Выбрать главу

Богданову же принадлежит идея богостроительства, поддержанная Горьким, Луначарским и другими. Суть идеи заключается в том, что человек — это восходящий, становящийся бог. Если люди, не находившие себе удовлетворения в официальном православии своего времени, занимались богоискательством, то здесь речь шла о богостроительстве.

Левые коммунисты, метафизические коммунисты своего времени: Богданов, Горький, Луначарский, — сказали, что они построят новую метафизику. И что суть этой метафизики в том, что человек свершит дело Божье. Человек — есть становящийся Бог. Он ещё не Бог. Он мал, он сейчас ничего не может. Но, когда он «вырастет», — и нужно убрать все препоны с этого его роста — он станет богом.

Морозов, один из сидевших в Шлиссельбургской крепости поэтов, написал: «…и светлых райских сеней достигнет человек, и богом станет сам…»

И, став этим богом, человек решит все задачи Божьи: он изменит материю так, что она из тленной станет претворённой и нетленной, он создаст бессмертие человеческое, он завоюет космос до конца, он решит все предельные задачи.

Эта традиция ещё была жива в момент, когда братья Стругацкие писали «За миллиард лет до конца света» и там говорилось о том, что человек дорастёт аж до того, что когда Вселенная начнёт схлопываться через миллиард лет, он остановит это схлопывание.

Он может всё. Нет предела возможности восходящего человека. Нет предела его могуществу. Нет тех задач, самых фантастических, которые этот человек не сможет решить. На основе этой веры в восходящего человека писал Андрей Платонов, герои которого говорят: Там Ленин, думаешь, не зря в мавзолее лежит, он воскреснуть хочет.

На основе этих идей жила целая эпоха. Это называлось пролеткульт. Создателем пролеткульта был всё тот же Богданов, который, кстати, был совершенно лишён политических претензий, в отличие от Троцкого. И который имел именно эти метафизические претензии. Кто и как убедил в дальнейшем и почему отказаться от метафизической модификации коммунистической идеологии — это отдельный вопрос.

Тут даже нельзя говорить только о Сталине. В конце концов, Ленин считал, что все эти богостроители — это слишком близко к поповщине, и что всякий искус движения в сторону метафизики является именно искусом. Ленин не растаптывал ни Богданова, ни Луначарского, ни Красина, который там ещё был, ни Горького, естественно. Но он достаточно негативно выражался по поводу этих инноваций, хотя и предоставил Богданову все возможности для развития данного направления.

В дальнейшем всё было свёрнуто, потому что было свёрнуто всё… И возник один вариант секулярной идеологии, который и нужен был Сталину для обеспечения линейной мобилизационной модели. Линейная мобилизационная модель более эффективна, чем нелинейная, на коротких промежутках времени. Сталину удалось добиться сумасшедшей эффективности своей модели. И только благодаря этому выиграли войну.

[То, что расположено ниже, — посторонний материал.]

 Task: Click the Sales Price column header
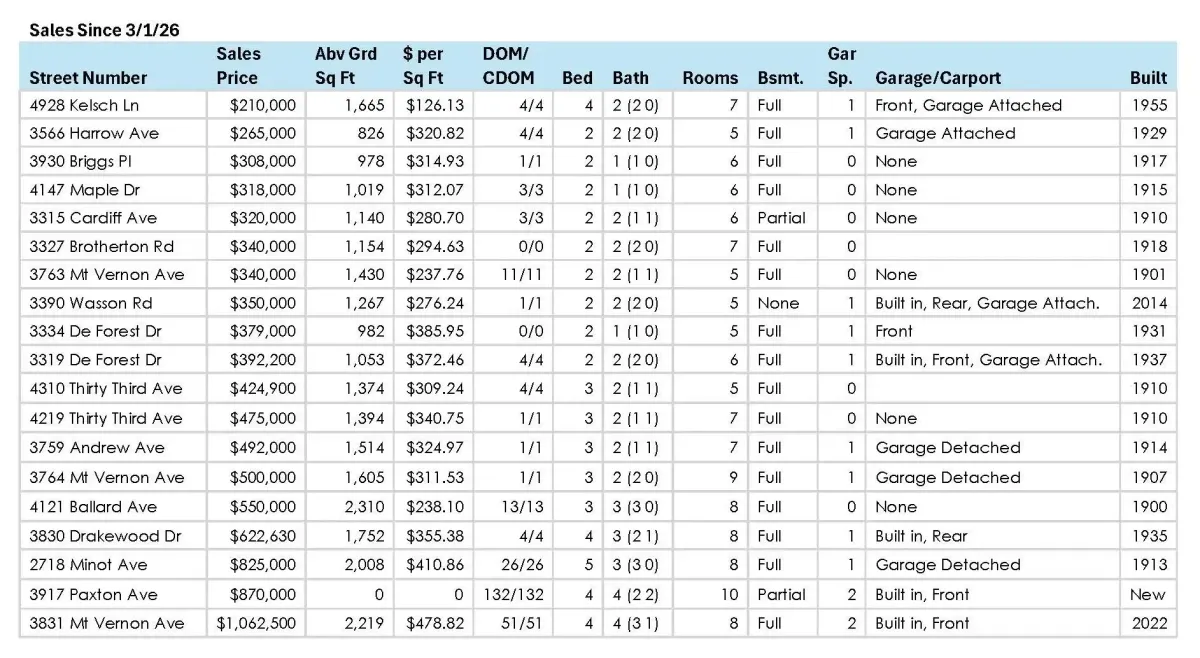click(x=238, y=66)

Но уже после войны модель стала уставать. По мере того, как люди становились всё более благополучными, то есть решались, собственно говоря, задачи социалистического строя, — модель стала уставать ещё больше.

При Хрущёве и «разоблачение» сталинизма, и первый удар по смыслам эпохи, и переселение в малогабаритные квартиры сыграло почти одну и ту же роль. Я не могу назвать эту роль однозначно негативной. Я не могу сказать, что все люди должны были жить в коммуналках и в бараках. Я прекрасно понимаю, что при Хрущёве именно и открылась индивидуальное измерение человека.

Но когда это измерение открылось в отсутствие метафизики и всего прочего, советские смыслы оказались обречёнными.

Медленно-медленно в них, как во все модернистские смыслы, начала проникать эта смертная болезнь.

Медленно-медленно они стали уставать, утомляться.

Возникла усталость смысла. И эта усталость смысла в конечном итоге и породила особое отсутствие иммунитета у общества к тому, что было с ним сделано Горбачёвым и всеми прочими.

Внизу, в широком обществе, в широких народных массах эта усталость, чувство безвременья, потеря драйва, погружённость жизни в бытовые детали, — вот это всё перемололо советские смыслы, а когда внизу они оказались перемолоты (не без помощи верха), то верх в той его части, которая хотела от этих смыслов освободиться, оказался в нужной для него ситуации.

В эту усталую субстанцию уже можно было запустить все диссидентские вирусы, все отторжения своего исторического прошлого. В неё можно было запустить всё, что угодно.

Вот такая усталая субстанция — это благодатнейший субстрат для взращивания всех видов мутаций, всех видов социальных заболеваний.